### Stated task
Retype the records from the line containing "Click the Limpiar puntos button" through the end of the records, both ends included, with no changes.

╔══

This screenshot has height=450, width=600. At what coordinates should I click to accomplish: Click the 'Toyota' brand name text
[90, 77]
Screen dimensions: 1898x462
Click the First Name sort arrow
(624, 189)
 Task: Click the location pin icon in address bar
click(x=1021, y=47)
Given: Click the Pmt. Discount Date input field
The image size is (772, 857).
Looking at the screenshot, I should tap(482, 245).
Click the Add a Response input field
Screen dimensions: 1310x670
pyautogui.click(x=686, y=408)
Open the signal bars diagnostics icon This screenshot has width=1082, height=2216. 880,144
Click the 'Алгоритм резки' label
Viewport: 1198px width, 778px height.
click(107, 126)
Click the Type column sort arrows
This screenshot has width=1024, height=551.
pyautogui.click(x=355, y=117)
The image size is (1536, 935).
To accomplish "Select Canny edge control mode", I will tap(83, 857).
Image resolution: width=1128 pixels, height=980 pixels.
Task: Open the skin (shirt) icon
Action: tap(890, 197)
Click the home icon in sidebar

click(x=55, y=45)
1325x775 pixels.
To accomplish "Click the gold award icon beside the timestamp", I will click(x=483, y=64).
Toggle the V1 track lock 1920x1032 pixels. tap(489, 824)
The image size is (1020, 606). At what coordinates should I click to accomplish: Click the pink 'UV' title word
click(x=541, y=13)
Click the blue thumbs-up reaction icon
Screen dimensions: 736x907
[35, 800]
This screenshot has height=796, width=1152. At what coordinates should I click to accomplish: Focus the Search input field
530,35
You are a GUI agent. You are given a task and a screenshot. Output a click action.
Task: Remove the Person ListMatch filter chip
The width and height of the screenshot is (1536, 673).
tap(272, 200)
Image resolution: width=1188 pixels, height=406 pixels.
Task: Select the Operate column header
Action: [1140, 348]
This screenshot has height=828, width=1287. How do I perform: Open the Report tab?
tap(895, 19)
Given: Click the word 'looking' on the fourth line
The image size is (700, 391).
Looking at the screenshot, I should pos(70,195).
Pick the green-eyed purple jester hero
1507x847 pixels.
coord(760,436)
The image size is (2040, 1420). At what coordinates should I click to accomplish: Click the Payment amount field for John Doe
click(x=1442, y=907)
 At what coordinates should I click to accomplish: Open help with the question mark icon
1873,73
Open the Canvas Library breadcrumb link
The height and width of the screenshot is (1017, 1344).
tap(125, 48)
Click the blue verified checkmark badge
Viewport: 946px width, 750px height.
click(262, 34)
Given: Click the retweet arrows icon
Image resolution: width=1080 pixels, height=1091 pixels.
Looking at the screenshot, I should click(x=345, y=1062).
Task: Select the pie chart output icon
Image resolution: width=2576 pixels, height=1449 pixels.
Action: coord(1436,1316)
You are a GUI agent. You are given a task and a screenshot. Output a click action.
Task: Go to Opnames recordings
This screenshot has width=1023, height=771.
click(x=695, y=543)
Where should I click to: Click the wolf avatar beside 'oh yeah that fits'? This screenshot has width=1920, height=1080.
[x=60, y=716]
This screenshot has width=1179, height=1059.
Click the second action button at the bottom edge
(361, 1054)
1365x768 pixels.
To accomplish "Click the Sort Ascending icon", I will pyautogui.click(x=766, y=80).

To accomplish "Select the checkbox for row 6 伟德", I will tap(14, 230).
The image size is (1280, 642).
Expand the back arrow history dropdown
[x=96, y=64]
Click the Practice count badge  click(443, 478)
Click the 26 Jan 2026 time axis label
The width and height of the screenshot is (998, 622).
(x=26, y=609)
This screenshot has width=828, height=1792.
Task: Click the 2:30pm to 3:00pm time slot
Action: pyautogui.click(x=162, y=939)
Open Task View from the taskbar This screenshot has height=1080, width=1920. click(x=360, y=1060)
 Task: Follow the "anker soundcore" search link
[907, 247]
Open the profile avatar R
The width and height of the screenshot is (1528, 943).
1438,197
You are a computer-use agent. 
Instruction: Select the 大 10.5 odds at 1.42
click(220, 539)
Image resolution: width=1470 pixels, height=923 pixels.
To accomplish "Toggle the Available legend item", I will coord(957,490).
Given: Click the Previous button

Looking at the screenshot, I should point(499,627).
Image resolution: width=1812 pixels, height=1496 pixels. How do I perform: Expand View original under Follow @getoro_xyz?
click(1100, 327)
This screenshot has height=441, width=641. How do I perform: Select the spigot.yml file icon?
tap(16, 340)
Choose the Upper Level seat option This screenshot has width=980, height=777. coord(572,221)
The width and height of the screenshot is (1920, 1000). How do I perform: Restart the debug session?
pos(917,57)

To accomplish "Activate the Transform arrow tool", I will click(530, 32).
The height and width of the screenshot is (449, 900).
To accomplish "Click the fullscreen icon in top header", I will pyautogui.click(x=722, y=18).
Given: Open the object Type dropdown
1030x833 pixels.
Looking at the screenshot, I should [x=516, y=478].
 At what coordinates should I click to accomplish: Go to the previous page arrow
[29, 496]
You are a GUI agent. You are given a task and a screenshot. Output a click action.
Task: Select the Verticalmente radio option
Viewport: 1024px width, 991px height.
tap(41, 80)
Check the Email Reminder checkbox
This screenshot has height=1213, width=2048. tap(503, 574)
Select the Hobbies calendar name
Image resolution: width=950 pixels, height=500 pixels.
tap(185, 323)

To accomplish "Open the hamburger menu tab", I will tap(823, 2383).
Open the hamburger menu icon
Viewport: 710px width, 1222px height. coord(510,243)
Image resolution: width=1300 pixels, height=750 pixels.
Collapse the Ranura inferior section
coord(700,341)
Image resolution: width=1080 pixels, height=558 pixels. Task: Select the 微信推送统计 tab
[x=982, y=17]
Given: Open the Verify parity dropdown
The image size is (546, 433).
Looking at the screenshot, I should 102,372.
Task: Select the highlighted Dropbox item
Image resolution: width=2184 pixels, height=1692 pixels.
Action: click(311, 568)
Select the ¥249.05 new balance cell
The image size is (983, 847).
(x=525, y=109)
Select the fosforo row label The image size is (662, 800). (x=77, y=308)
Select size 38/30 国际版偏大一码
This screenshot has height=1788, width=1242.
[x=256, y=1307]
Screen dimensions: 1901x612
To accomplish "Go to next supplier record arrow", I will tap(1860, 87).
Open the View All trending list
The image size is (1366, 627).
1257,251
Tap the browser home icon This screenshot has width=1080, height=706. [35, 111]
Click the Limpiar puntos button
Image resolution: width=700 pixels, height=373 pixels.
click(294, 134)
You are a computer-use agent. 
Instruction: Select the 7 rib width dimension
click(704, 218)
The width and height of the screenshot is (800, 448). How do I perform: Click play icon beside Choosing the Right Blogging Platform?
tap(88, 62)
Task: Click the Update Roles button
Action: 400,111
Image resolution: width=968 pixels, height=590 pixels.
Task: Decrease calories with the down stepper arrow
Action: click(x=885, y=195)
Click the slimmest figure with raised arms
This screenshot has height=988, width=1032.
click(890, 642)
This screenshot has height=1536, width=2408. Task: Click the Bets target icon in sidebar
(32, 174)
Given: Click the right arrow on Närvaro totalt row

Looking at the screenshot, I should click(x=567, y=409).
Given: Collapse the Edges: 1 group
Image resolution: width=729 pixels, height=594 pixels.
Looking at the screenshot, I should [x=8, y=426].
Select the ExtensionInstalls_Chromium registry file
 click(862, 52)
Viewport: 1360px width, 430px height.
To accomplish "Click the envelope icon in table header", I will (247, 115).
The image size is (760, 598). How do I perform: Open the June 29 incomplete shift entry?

╚══

### Response to this exercise
Click the Limpiar puntos button
Image resolution: width=700 pixels, height=373 pixels.
click(294, 134)
You are a computer-use agent. 
Instruction: Select the 7 rib width dimension
click(704, 218)
The width and height of the screenshot is (800, 448). How do I perform: Click play icon beside Choosing the Right Blogging Platform?
tap(88, 62)
Task: Click the Update Roles button
Action: 400,111
Image resolution: width=968 pixels, height=590 pixels.
Task: Decrease calories with the down stepper arrow
Action: click(x=885, y=195)
Click the slimmest figure with raised arms
This screenshot has height=988, width=1032.
click(890, 642)
This screenshot has height=1536, width=2408. Task: Click the Bets target icon in sidebar
(32, 174)
Given: Click the right arrow on Närvaro totalt row

Looking at the screenshot, I should click(x=567, y=409).
Given: Collapse the Edges: 1 group
Image resolution: width=729 pixels, height=594 pixels.
Looking at the screenshot, I should [x=8, y=426].
Select the ExtensionInstalls_Chromium registry file
 click(862, 52)
Viewport: 1360px width, 430px height.
To accomplish "Click the envelope icon in table header", I will (247, 115).
The image size is (760, 598). How do I perform: Open the June 29 incomplete shift entry?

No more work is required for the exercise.